Arsenal Signs Illan Meslier to Strengthen Goalkeeping Depth
Arsenal have turned to a familiar Premier League face to tighten the last line of their title-winning squad, moving to bring in Illan Meslier on a free transfer after his exit from Leeds United.
The deal, reported by The Athletic and pending a medical, is a classic modern Arsenal play: low cost, high upside, no disruption to the carefully managed hierarchy in goal.
A Premier League survivor from the wilderness
Meslier arrives in north London with a CV that carries more weight than his recent visibility might suggest.
- Seven seasons at Leeds.
- 215 senior appearances.
- A promotion charge under Marcelo Bielsa, then the fight to stay in the Premier League with a side that often left its goalkeeper brutally exposed.

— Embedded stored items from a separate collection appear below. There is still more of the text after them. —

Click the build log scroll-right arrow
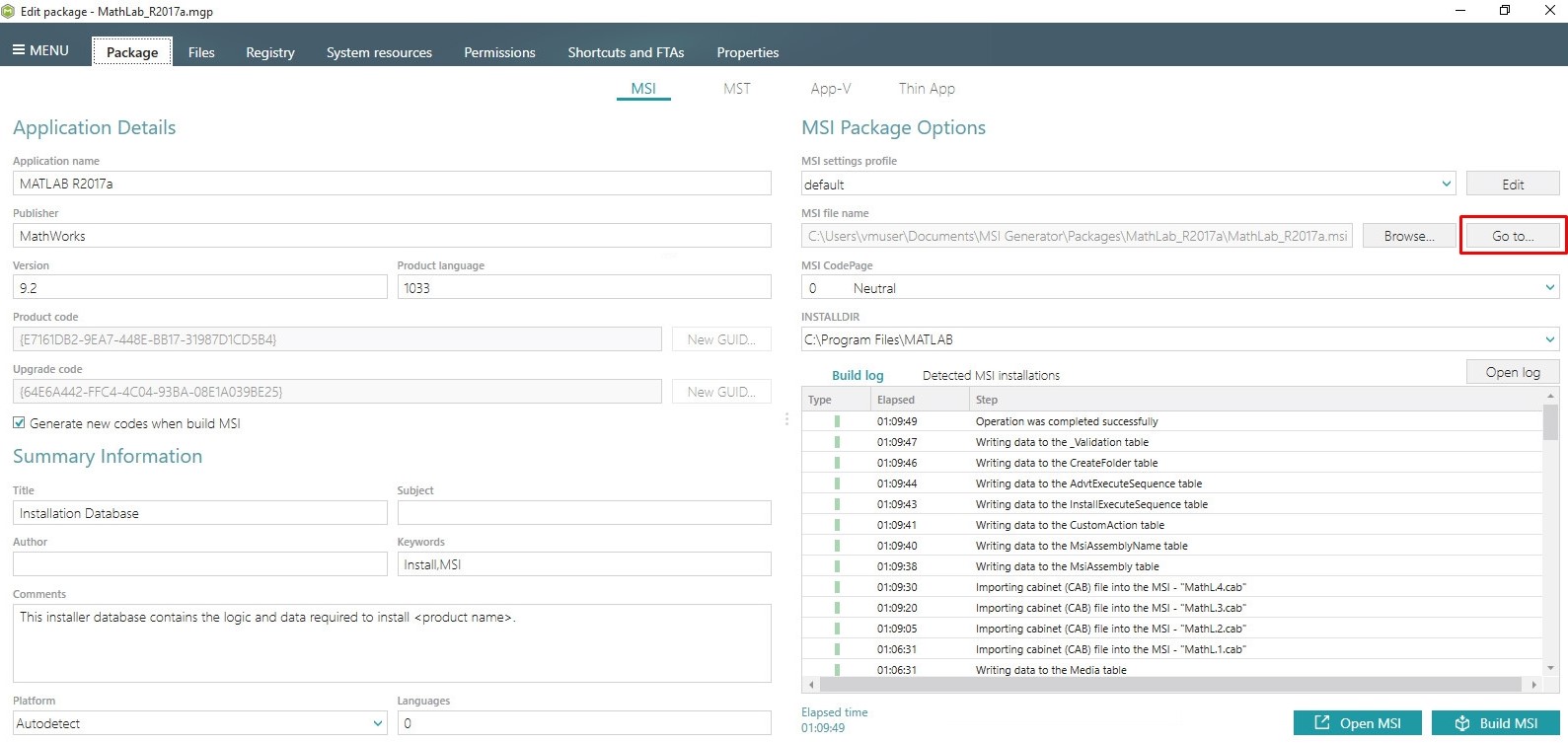Viewport: 1568px width, 743px height. [x=1533, y=685]
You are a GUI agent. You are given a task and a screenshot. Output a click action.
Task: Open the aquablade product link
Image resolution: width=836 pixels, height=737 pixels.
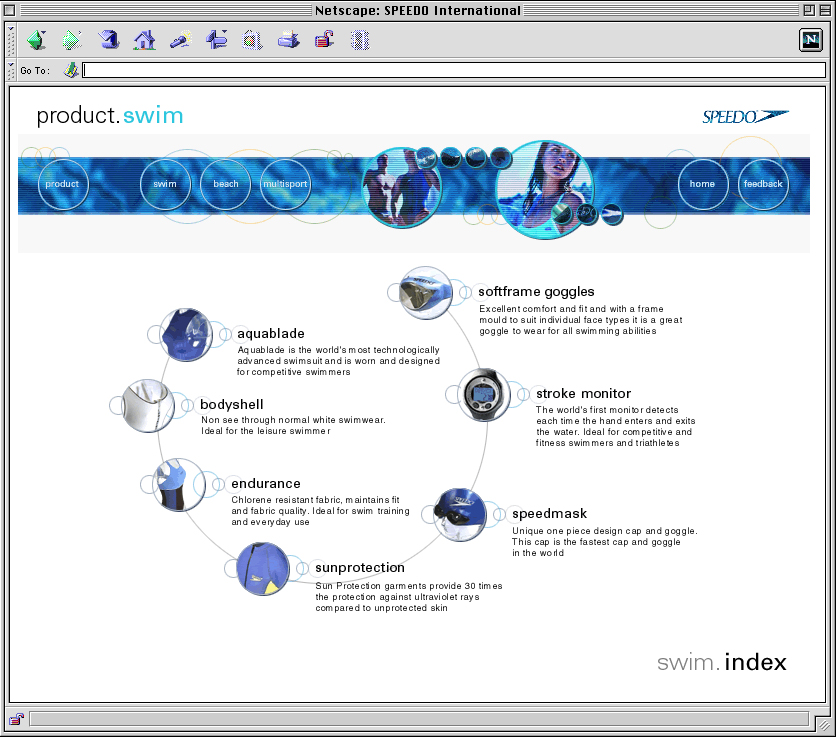271,333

At his peak in West Yorkshire, Meslier looked built for the modern game. Comfortable taking the ball under pressure, happy to start attacks rather than simply end them, he became a key cog in Bielsa’s high-wire act. His distribution and composure were regularly singled out as part of Leeds’ identity during that promotion run and the early Premier League years.
Then the slide.
A dip in form during the 2024-25 Championship campaign cost him his place under Daniel Farke. His last competitive appearance came in March 2025, a 2-2 draw with Swansea City. From there, a long spell in the shadows. No minutes, no rhythm, and eventually no contract.
That is the version of Meslier Arsenal are taking a calculated swing on: a 26-year-old with scars, but also with the kind of experience and technical profile that still appeals to elite clubs.
Arsenal’s goalkeeping puzzle
Inside London Colney, the picture is clear. David Raya is the established No 1. Kepa Arrizabalaga offers senior, high-level backup. Meslier slots in as experienced cover, a third-choice who can step into domestic cups or patch over injury crises without the drop-off that usually comes with a traditional No 3.
This is where Inaki Cana’s influence matters. Arsenal’s goalkeeping coach has built a reputation for spotting and refining keepers who can live with the tactical demands Mikel Arteta places on them. According to the report, the staff see Meslier as a fit for that template: tall, agile, and crucially, comfortable with the ball at his feet.
For a club that build from the back as a point of principle, that matters as much as shot-stopping.
Opening the door for Tommy Setford
The move is not just about the top of the depth chart. It is about protecting the bottom of it.
Tommy Setford, the highly rated England Under-21 international, has been nudging for more exposure. At 20, he has already impressed in limited senior minutes, keeping clean sheets in both of his appearances for the club against Preston North End and Wigan Athletic. Those brief outings were enough to underline his potential, but not enough to shape a career.
Arsenal know what happens to talented young goalkeepers who sit and wait: they stall. Meslier’s arrival changes that equation.
With a reliable, experienced option now in the building to cover Raya and Kepa, the club can sanction the next step for Setford – a loan move where he plays every week, learns the grind of senior football, and returns ready to challenge for a permanent place in the matchday squad rather than just a spot on the training pitch.
It is risk management with an eye on the future. Meslier stabilises the present; Setford is protected for tomorrow.
Building a squad for a long season
This goalkeeping reshuffle drops into a wider piece of business at the Emirates. Arsenal, Premier League champions and Champions League contenders, are not tearing anything up. They are trimming, tightening, planning for stress points before they appear.
Defensive targets are being assessed as contingencies for possible departures. The bench is being upgraded without blocking the pathways of the best academy products. Depth is being treated as a competitive weapon, not a luxury.
In that context, Meslier is a smart, unspectacular, but potentially significant addition. If he rediscovers the form that once made him one of the most talked-about young keepers in England, Arsenal will have stolen a high-level goalkeeper for nothing. If he simply provides steady, professional cover and buys Setford the space to grow, the move still pays off.
The margins at the top of the Premier League are brutal. Titles are often decided not by the first-choice XI, but by what happens when injuries bite in January, when the Champions League knockouts collide with domestic pressure, when a cup tie on a cold night needs a rotated side that still looks like Arsenal.
Meslier’s signing is aimed squarely at those nights. The question now is whether a goalkeeper who has spent a year in the wilderness can help a champion side stay exactly where it wants to be – on top.